Premarital questions morals, values, and beliefs
Morals and values are the foundation of a healthy marriage. Here is how to be sure:
- What are your religious/ beliefs about marriage? If you don’t share the same faith or views on faith, you will certainly have future struggles, especially in parenting. Be specific here about what is important to you when it comes to practicing your faith etc.
- What is considered infidelity to you? Discuss your definitions of an emotional affair, sexual integrity issues including physical and sexual affair, and more. Be very honest and open here in terms of your expectations and fear.
- In what ways should I show you that I love you?
- What is your opinion on birth control?
- What could make you lose your trust in me? Discuss red lights and green lights from each perspective. What will you not put up with and what is OK with you.
Premarital questions on conflict and issue resolution
Every relationship encounters conflict. The below questions can help you know how to deal with issues when they arise later in marriage:
- How do you handle arguments?
- Would you want us to get couples therapy if we were having problems?
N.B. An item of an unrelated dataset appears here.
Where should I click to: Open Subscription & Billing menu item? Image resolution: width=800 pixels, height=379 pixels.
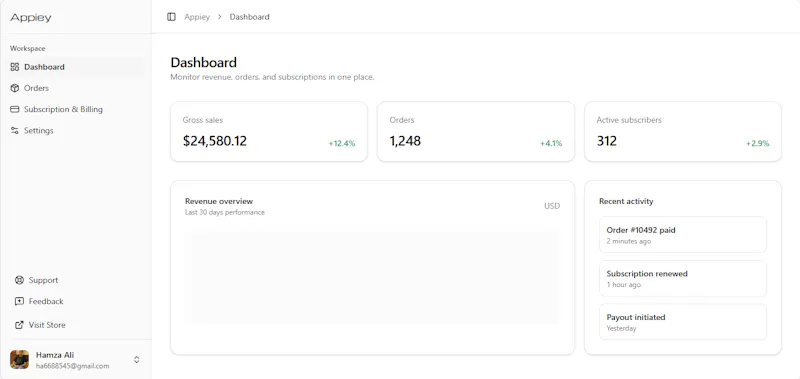76,109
- Is career more important than family?
- Do you discuss issues as they arise or deal with them later?
- If I have a disagreement with your family, which side would you choose?
A few more questions to talk ask your future husband/ wife
- Do you like pets?
- Would you be okay with me/you traveling alone with friends for a few weeks?
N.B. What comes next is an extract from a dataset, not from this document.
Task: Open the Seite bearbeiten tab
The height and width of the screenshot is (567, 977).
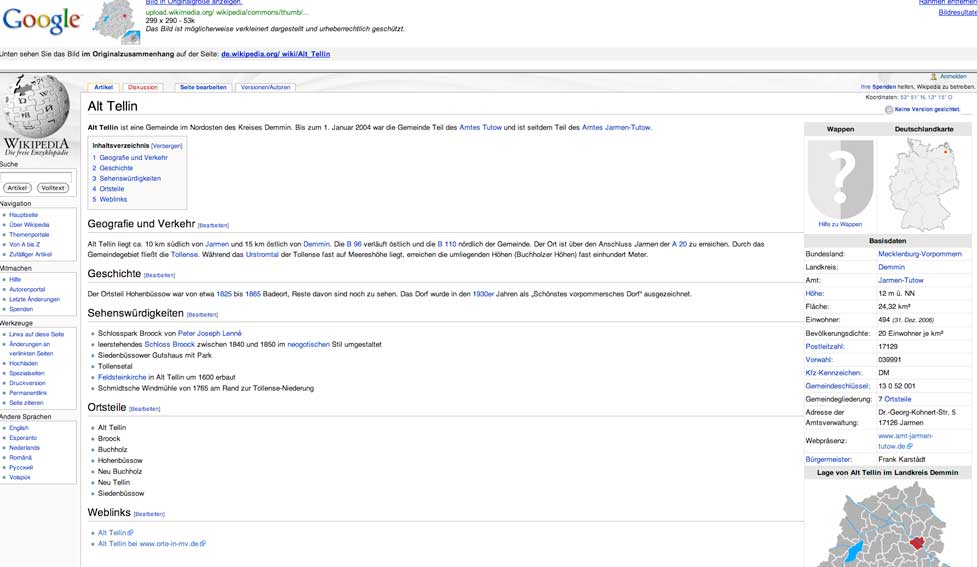Action: [203, 87]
- Would you be willing to move if the need arises? How would we make that decision?
- Would it bother you if I changed my religion in the future?
- Do you have a health issue that I should know of?
- How would you like to spend or how would we decide to spend our Holiday breaks with our parents or extended family? Discuss expectations here.
Discuss these and many other questions with your soon to be husband or wife. Tackle one topic at a time, focusing on clear communication and understanding. Please don’t make them feel pressured or cornered.
Champion honesty. Telling lies at this point will set your marriage on a foundation of mistrust. Take things seriously and try to be as truthful as possible.
Use the opportunity to settle disagreements. When you walk into a marriage, you should be reading from the same script on sex, money, children, and spousal responsibilities. Now just may be the ideal time for each of you to compromise on things that you view differently.
Set goals as you work through the questions with your future spouse. These could be budgetary goals and plans to repay debt, plans to move, get a new job, etc. Healthy relationship changes can lead to healthy marriages.
Consider getting a mediator. A marriage counseling professional or premarital counselor can help the two of you to understand each other clearly. They can guide the discussion on critical matters and reduce conflict before marriage. They help you grasp the nettles and help you understand each other better.
Discuss the number of kids you want to have. Learn about your style of parenting which is similar to how you manage people. Are you someone who has a passive style or direct style? All of this will show up in your parenting.
Another significant issue is the role of social media. Many marriages are falling apart because of emotional affairs that have begun from connecting to former high-school friends or buddies from the past, especially when the couple is highly stressed and feels disconnected and doesn’t know how to meet each other’s needs. Meeting an old flame or a friend over social media is destructive. Having inappropriate boundaries with co-workers under the disguise of being nice or friendly has led to affairs and pain.
Be sure to ask honest questions. Don’t be afraid of asking hard questions. The more honest and transparent you are the better it will be for your marriage.
The last word
Premarital questions are a must for a successful marriage. This guide can make things easier by uncovering issues you may not have thought about, with the answers serving as the blueprint for building your forever relationship.
Having said all of this, the best step is to invest in a good pre-marital counseling with a good therapist and take months of preparing. You will not regret it.